The geohazard assessment for Block 1 identified multiple geohazards in the field development area. The most significant of these hazards are active faulting, mud volcanoes, shallow gas and earthquakes. Less dramatic but equally important features identified were seabed ridges and channels at or just below seabed.
In many cases, such hazards would seriously jeopardise a successful and safe development of a hydrocarbon field. However, for the Block 1 development, these hazards were identified in a timely manner such that their accompanying risks could be incorporated in the field layout design without major cost implications. Initial field layout was such that mud volcanoes and shallow gas occurrences were avoided, and well planning incorporated the location of the active faults.
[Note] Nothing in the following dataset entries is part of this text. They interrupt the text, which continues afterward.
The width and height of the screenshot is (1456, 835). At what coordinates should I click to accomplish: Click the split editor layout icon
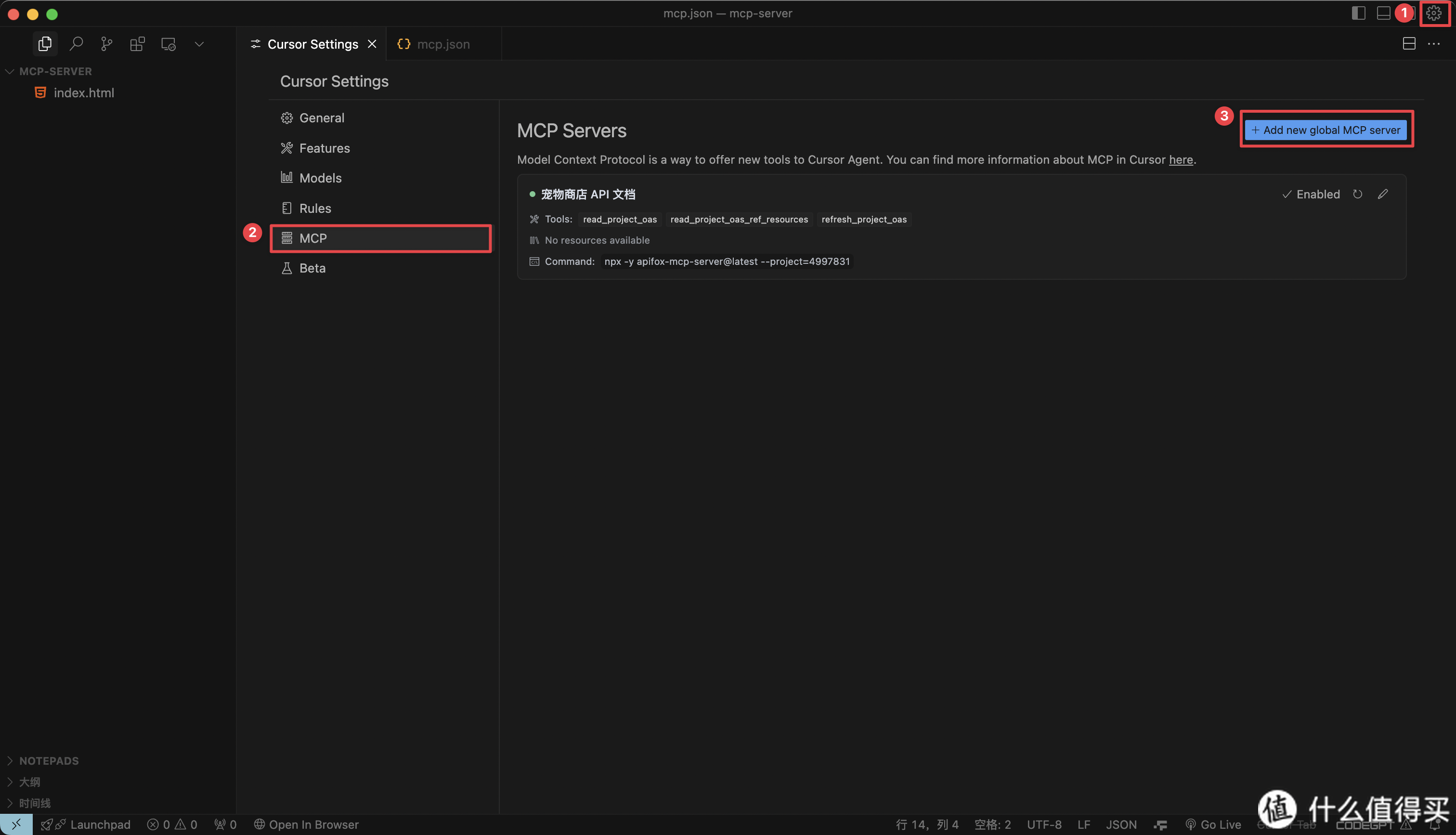click(x=1408, y=44)
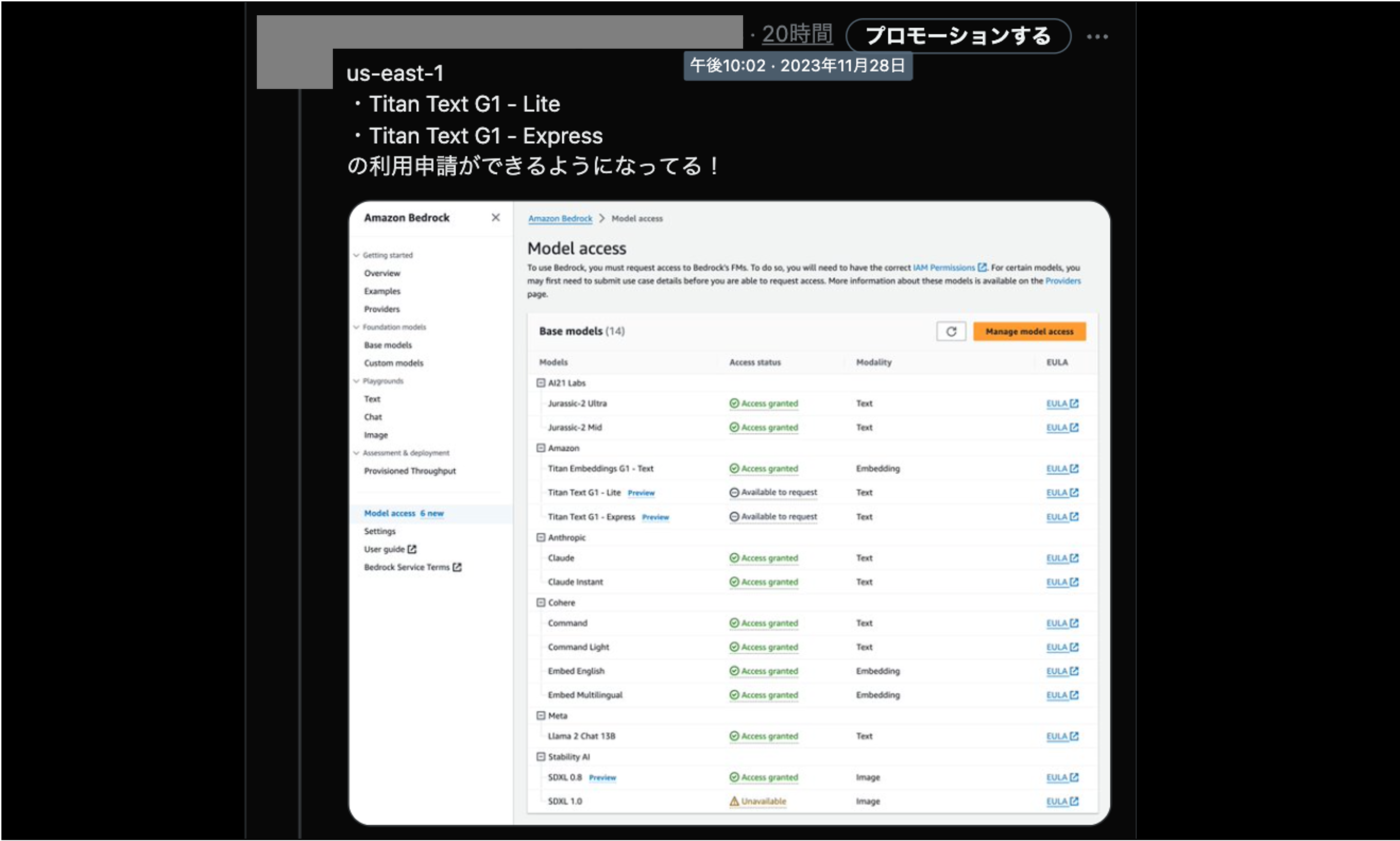Open the IAM Permissions link
Screen dimensions: 1400x841
pyautogui.click(x=944, y=267)

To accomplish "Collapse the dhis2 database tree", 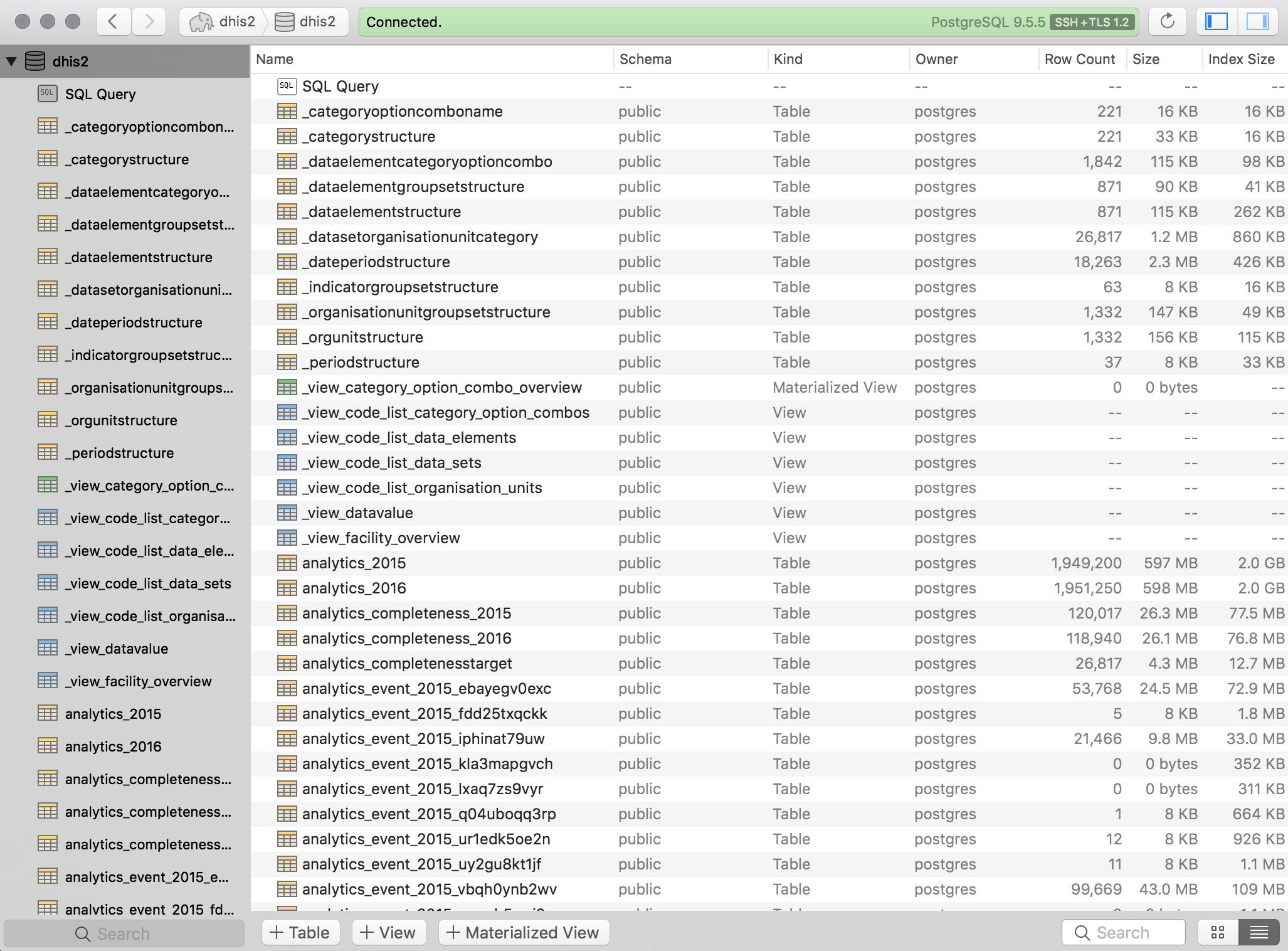I will coord(11,61).
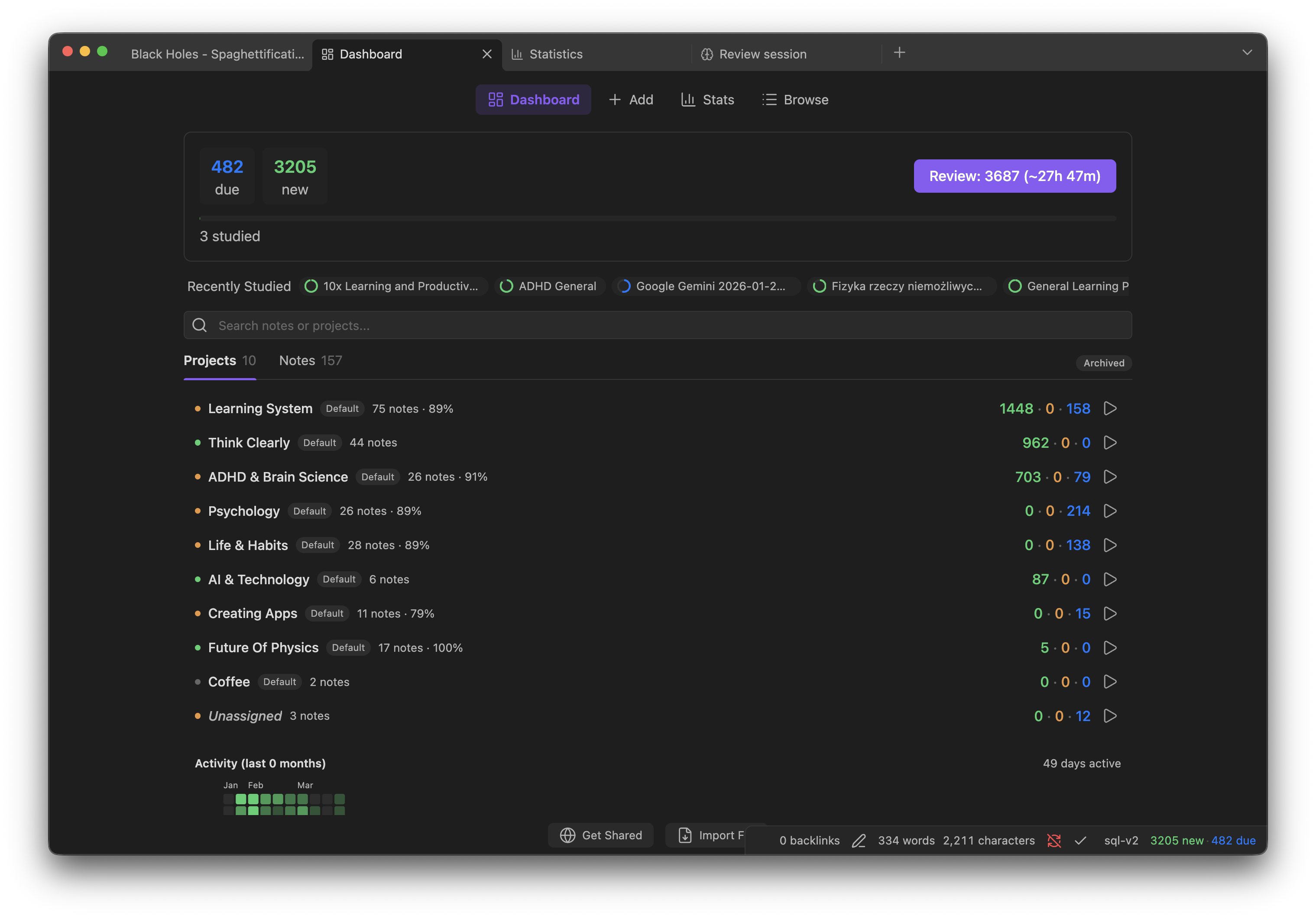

In the Block 1 field development, an early understanding of the geological setting combined with good interaction between the structural engineers, drilling engineers and geohazard specialists resulted in a cost-effective field design minimising the uncertainty and financial as well as environmental risks.
This paper illustrates that geohazards need not always have a major impact on hydrocarbon field development. It shows that, with the right approach and timely recognition, successful hydrocarbon development is possible in one of the world's most geohazard prone and complex areas.
The Block 1 area, in which Petronas Carigali intends to develop the Livanov, Barinov and Gubkin field, is located on the eastern part of the Apsheron Ridge, approximately 65 km to 95 km offshore Turkmenistan (Figure 1). The area covers about 2000 km2 and the water depth ranges from 40 m in the east to 100 m in the west of the area.
Figure 1. Location of Block 1 on the Turkmenistan Shelf, Caspian Sea. (Available in full paper)
Virtually no detailed information has been published on the geology of the Turkmenistan shelf. However, previous experience along the Apsheron Ridge suggested that geohazards might well pose serious problems for field development in the Block 1 area. This is indicated by, for instance, the presence of many collapsed platforms and wells, which form relicts of the attempted development of the fields during Soviet times.
To deal with the geological challenges, an extensive site characterisation study based on 3D exploration seismic data and regional 2DHR seismic data was performed during an early phase of field development. The resulting 3D site model to a depth of 1000 m sub-seabed was subsequently used to prepare a conceptual field development plan and to perform a realistic conceptual engineering study.
The Block 1 area in the Caspian Sea lies on the Apsheron Ridge, which forms the boundary between the South and Central Caspian Basins.
The South Caspian Basin is thought to be a remnant of oceanic crust from the late Mesozoic or early Tertiary Tethys Sea, and is being subducted beneath the Eurasian plate in the north and the Arabian plate in the south.